Reproduce the stretch of entries from the line containing "Tap the masked person illustration" through the line containing "point(672,376)", replacing "illustration" with "drawing" and changing nothing else. Omit the pictures.
[MATERIAL start]
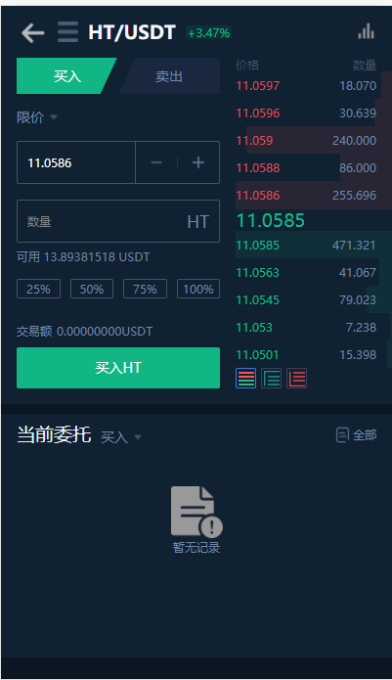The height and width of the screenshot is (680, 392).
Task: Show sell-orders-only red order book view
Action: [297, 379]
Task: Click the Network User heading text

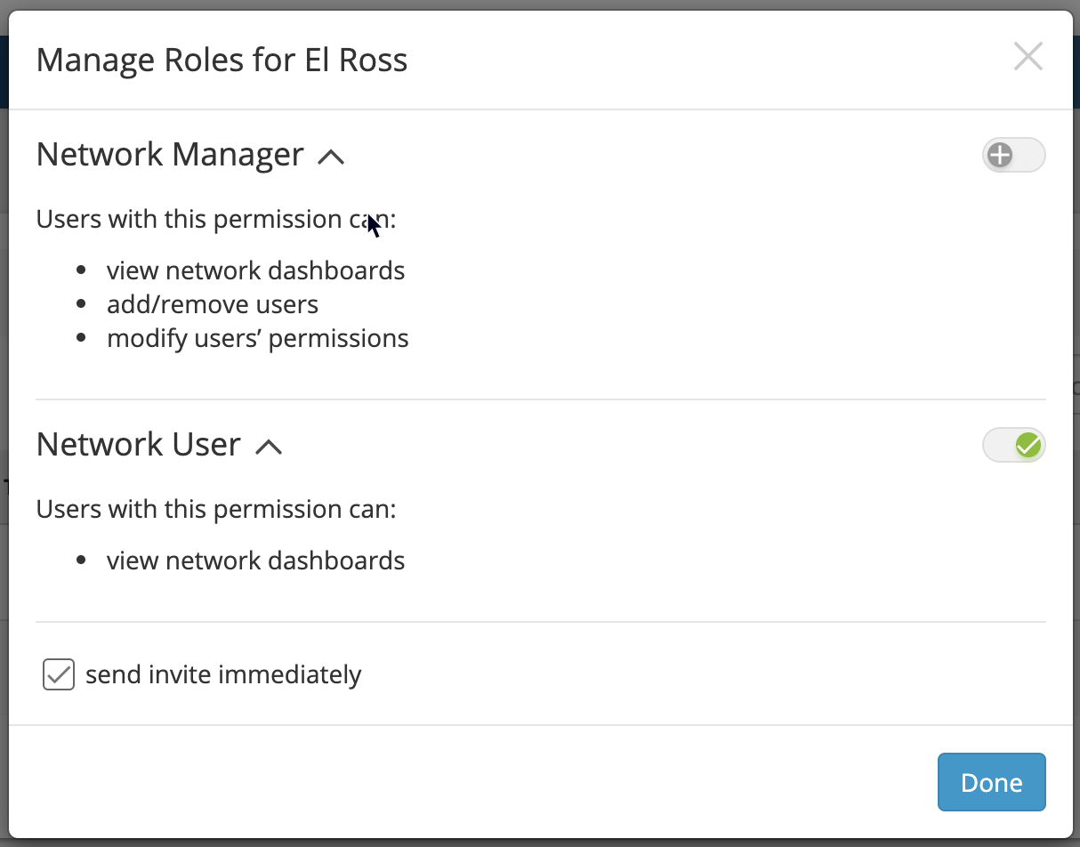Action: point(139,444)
[MATERIAL end]
[MATERIAL start]
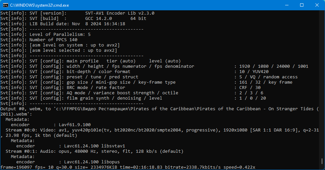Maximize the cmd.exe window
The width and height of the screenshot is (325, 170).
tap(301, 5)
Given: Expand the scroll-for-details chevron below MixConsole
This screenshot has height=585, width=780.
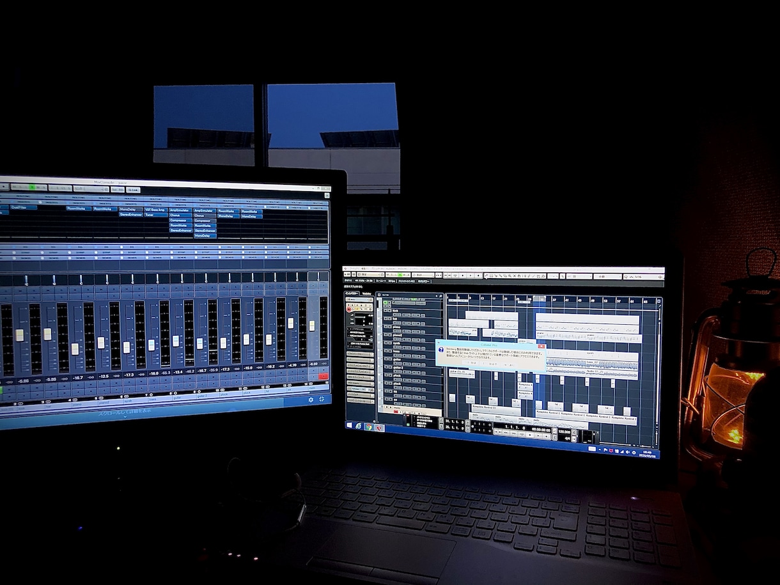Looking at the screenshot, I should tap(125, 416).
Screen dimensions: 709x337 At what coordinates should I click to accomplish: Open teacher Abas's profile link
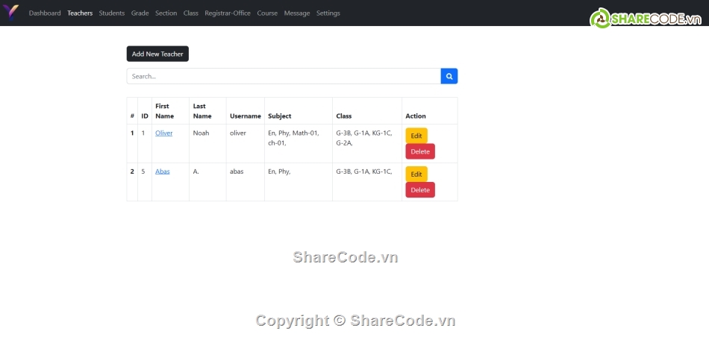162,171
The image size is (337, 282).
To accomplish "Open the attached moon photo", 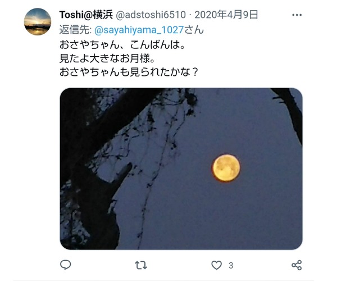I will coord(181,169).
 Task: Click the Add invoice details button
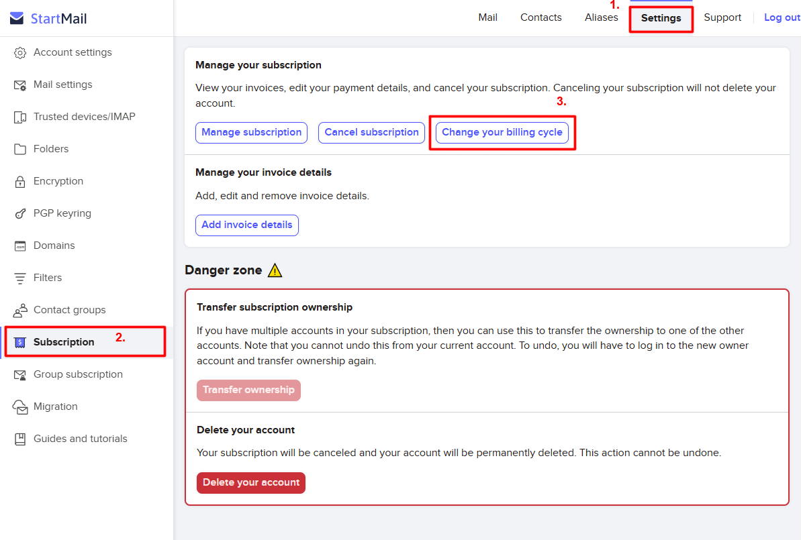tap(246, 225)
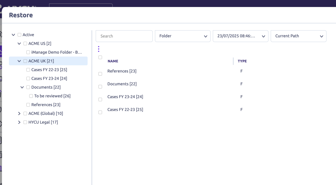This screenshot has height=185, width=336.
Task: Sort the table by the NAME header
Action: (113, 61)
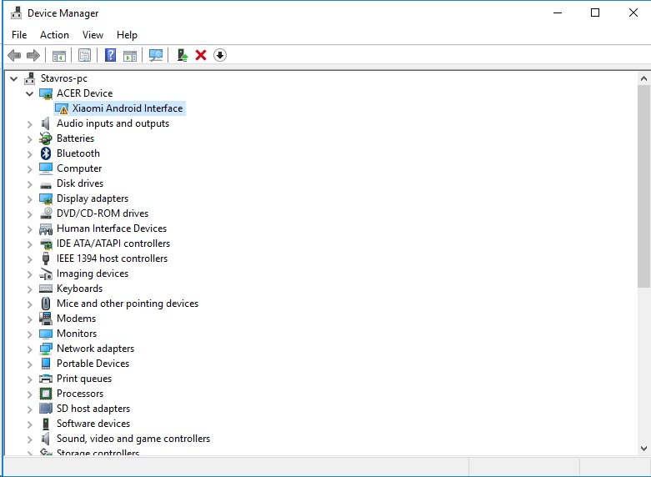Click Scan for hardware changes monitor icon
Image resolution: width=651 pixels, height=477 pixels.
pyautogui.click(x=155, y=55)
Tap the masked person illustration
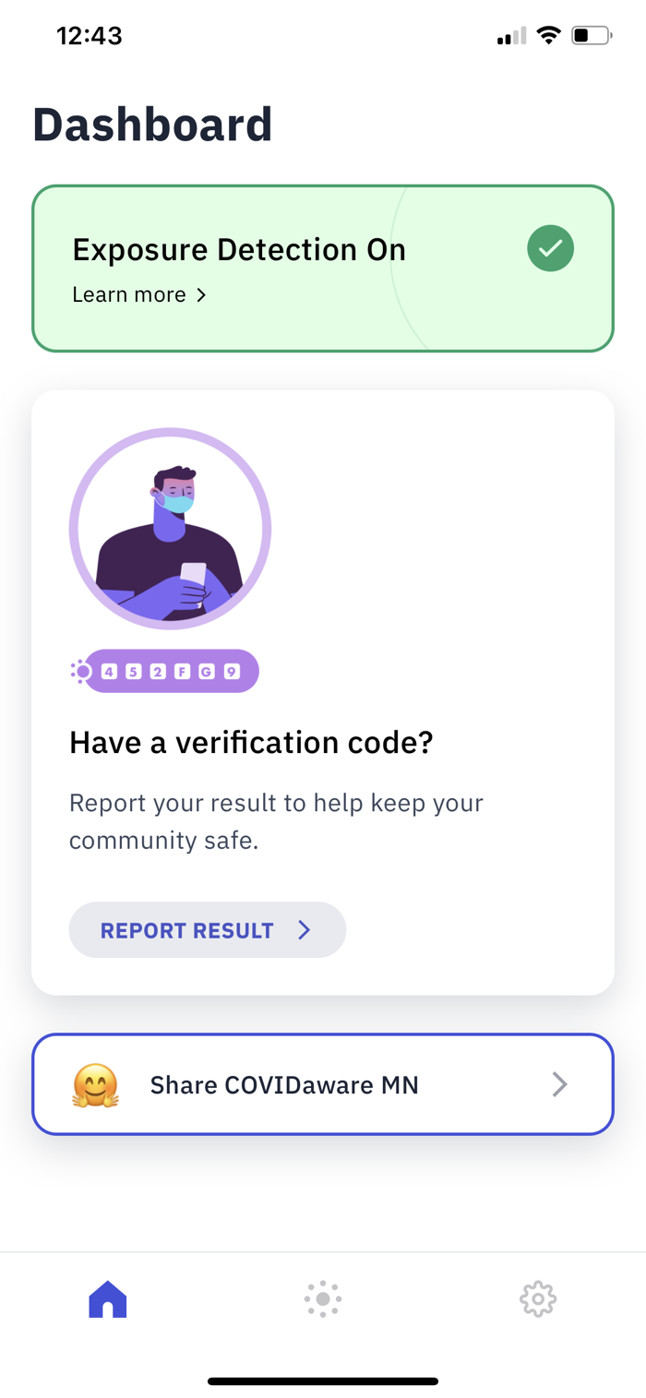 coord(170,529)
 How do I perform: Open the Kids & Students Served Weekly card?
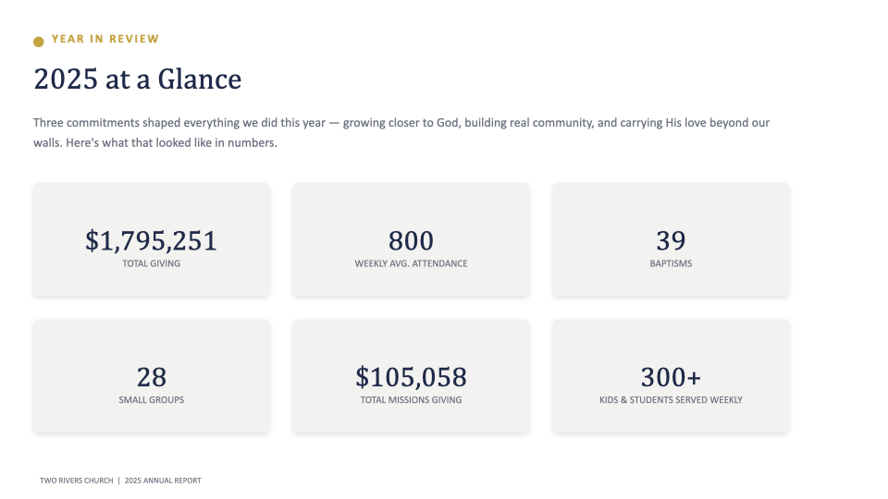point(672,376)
[MATERIAL end]
[MATERIAL start]
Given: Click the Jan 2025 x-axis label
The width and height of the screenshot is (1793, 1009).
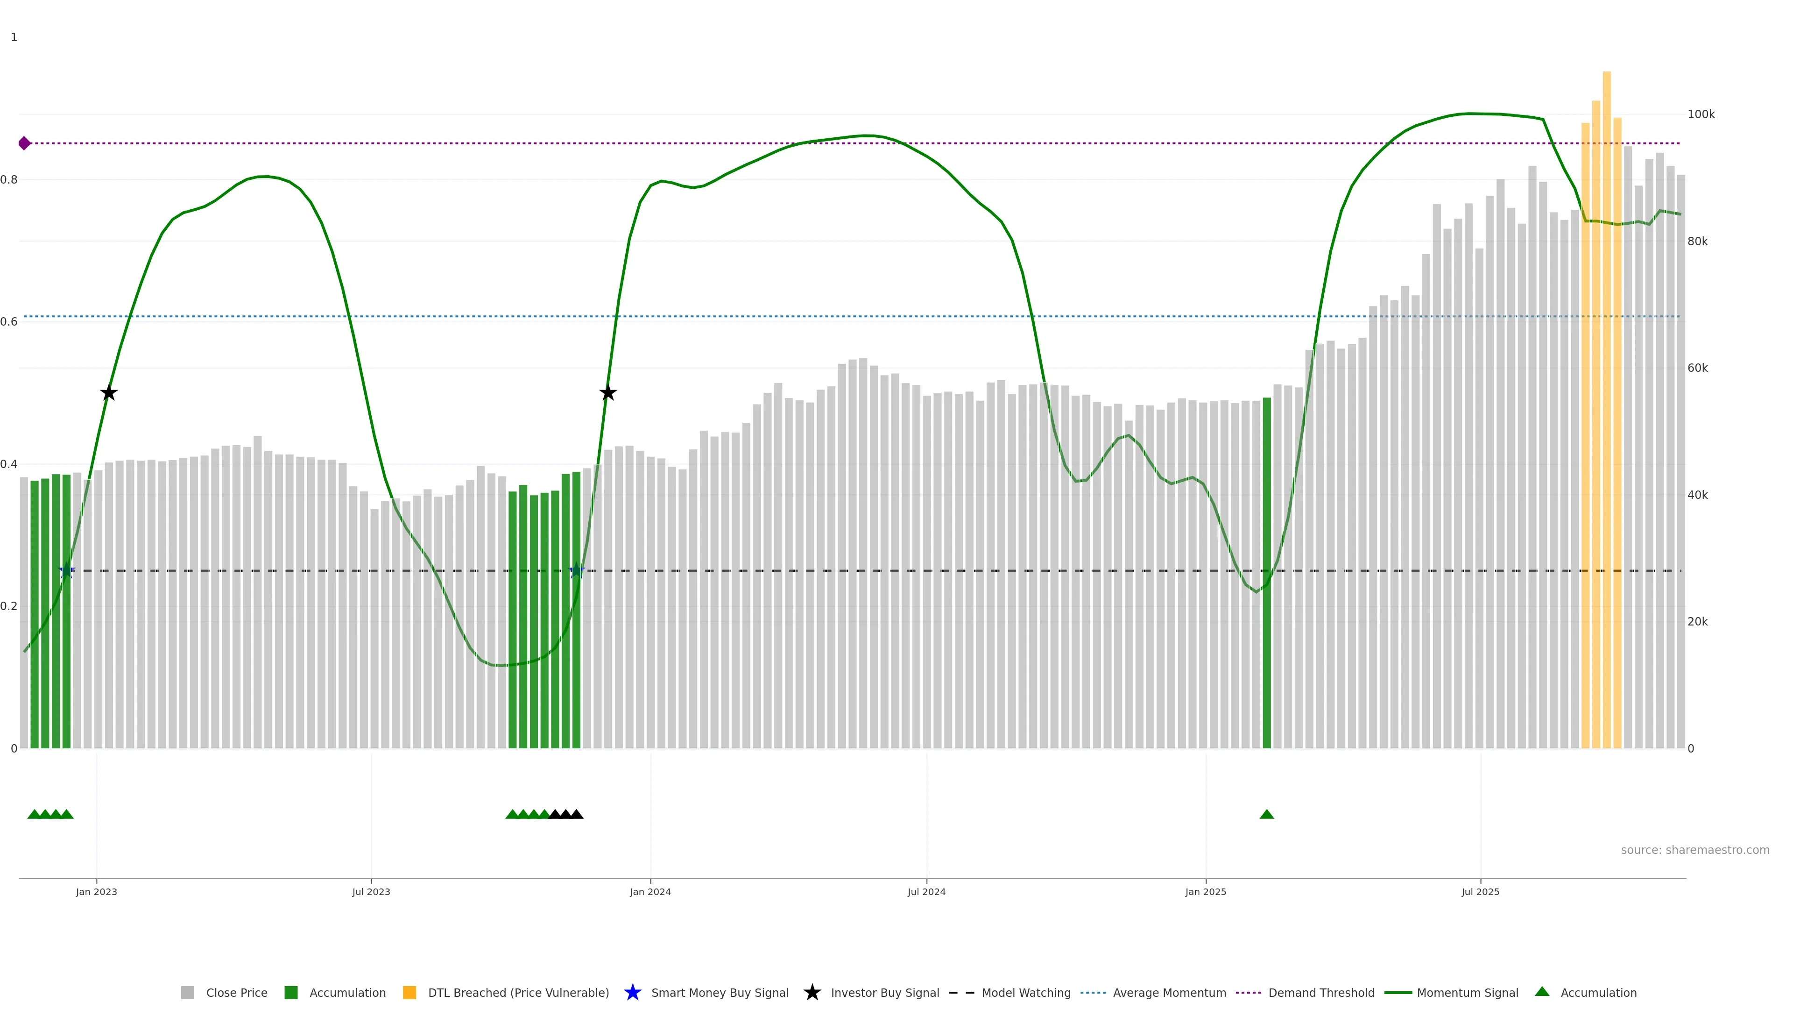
[MATERIAL end]
### RESULT
Tap the masked person drawing
 coord(170,529)
 How do I perform: Open the Kids & Students Served Weekly card?
point(672,376)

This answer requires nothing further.